‘It all depends!’ – Preferences for place of care and place of death in
terminally ill patients and their carers
Background: It is often suggested that terminally ill patients
favour end-of-life care at home. Yet, it is unclear how these
preferences are formed, if the process is similar for patients and
carers, and if there are discrepancies between preferences for place of
care and place of death. Understanding these nuances is essential to
support people in their decision-making and ultimately provide better
care at the end of life.
Aim: To gain an in-depth understanding of how terminally ill
patients and their family caregivers make decisions about preferred
place of care and place of death.
Design: Semi-structured interviews with patients and carers, which were
analysed thematically using qualitative description.

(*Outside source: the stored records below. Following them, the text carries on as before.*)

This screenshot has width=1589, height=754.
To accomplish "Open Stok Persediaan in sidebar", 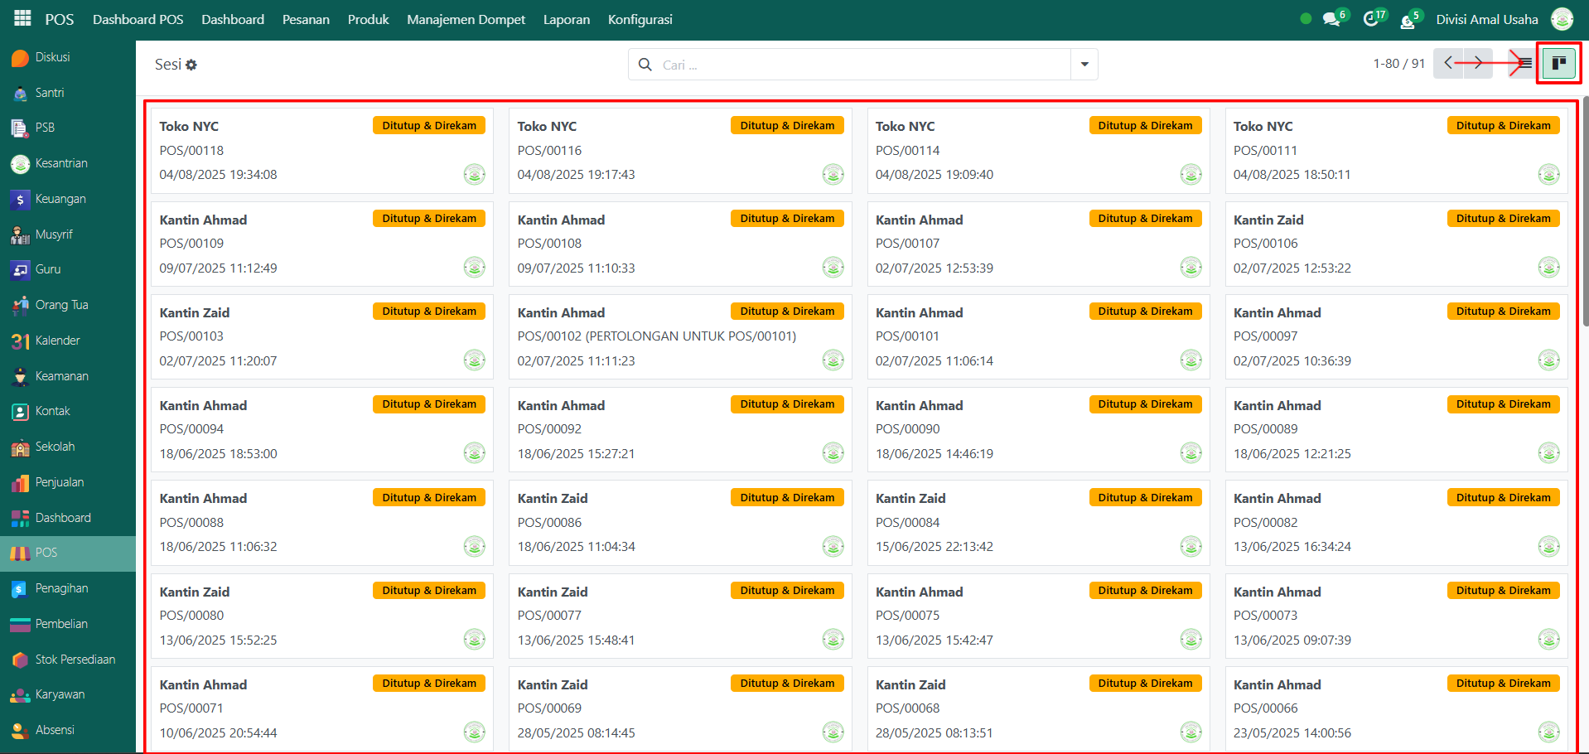I will tap(75, 660).
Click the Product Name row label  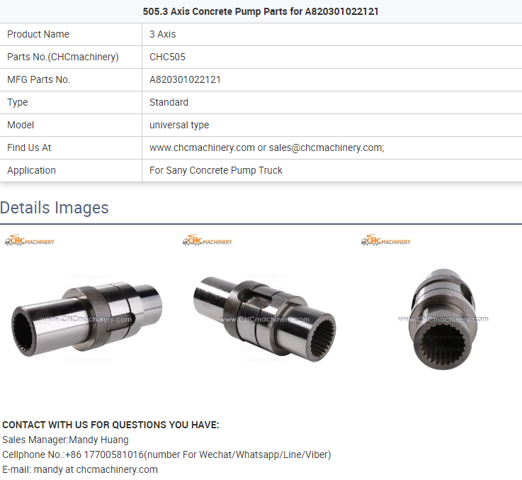click(38, 34)
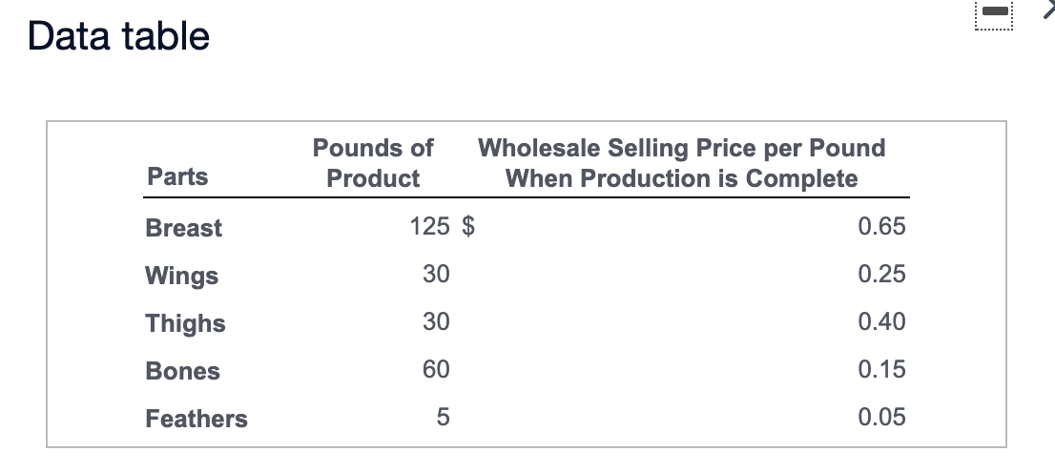
Task: Select the Breast row label
Action: pyautogui.click(x=184, y=227)
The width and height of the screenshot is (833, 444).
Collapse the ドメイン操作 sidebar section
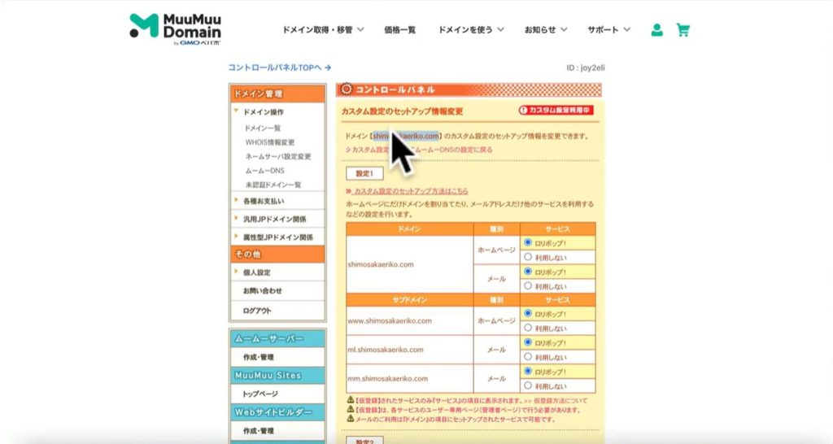click(263, 111)
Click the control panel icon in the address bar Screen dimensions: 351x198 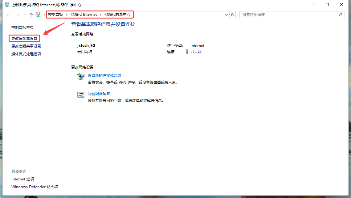click(x=39, y=15)
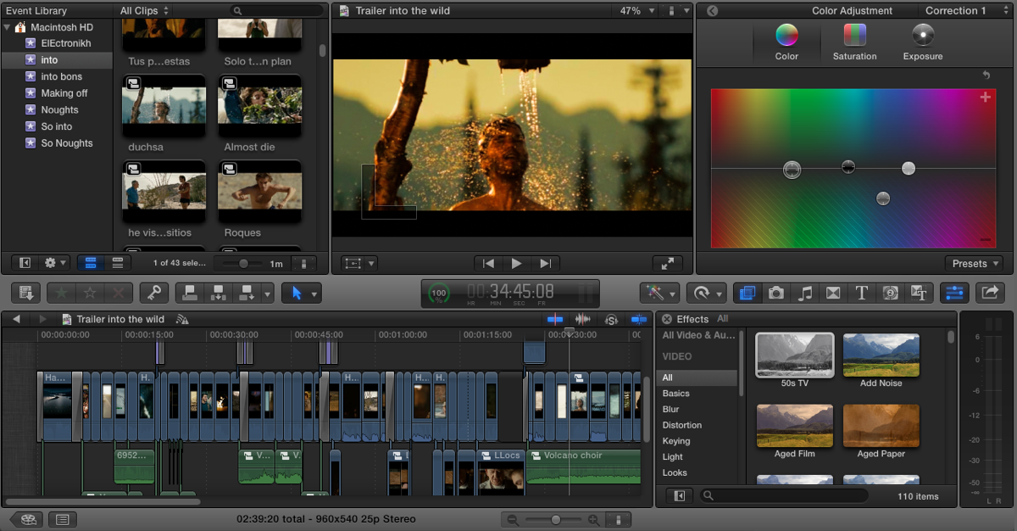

Setting/ participants: A total of 17 participants (eight
patients and nine carers) recruited from an acute palliative care
hospital ward, a sub-acute hospice unit, and a palliative
homecare organisation in Melbourne, Australia.
Results: The process of forming preferences for place of care
and place of death was shaped by uncertainty relating to the illness,
the carer and the services. Participants dealt with this uncertainty on
a level of thoughts, emotions, and actions. At the end of this process,
participants expressed their choices as conditional, personal,
relational, contextual and flexible preferences.
Conclusions: End-of-life decision-making rarely ends with a
clear and stable choice. Understanding the reasons for the malleability
of preferences and the process of how they are
formed has implications for both clinicians and researchers.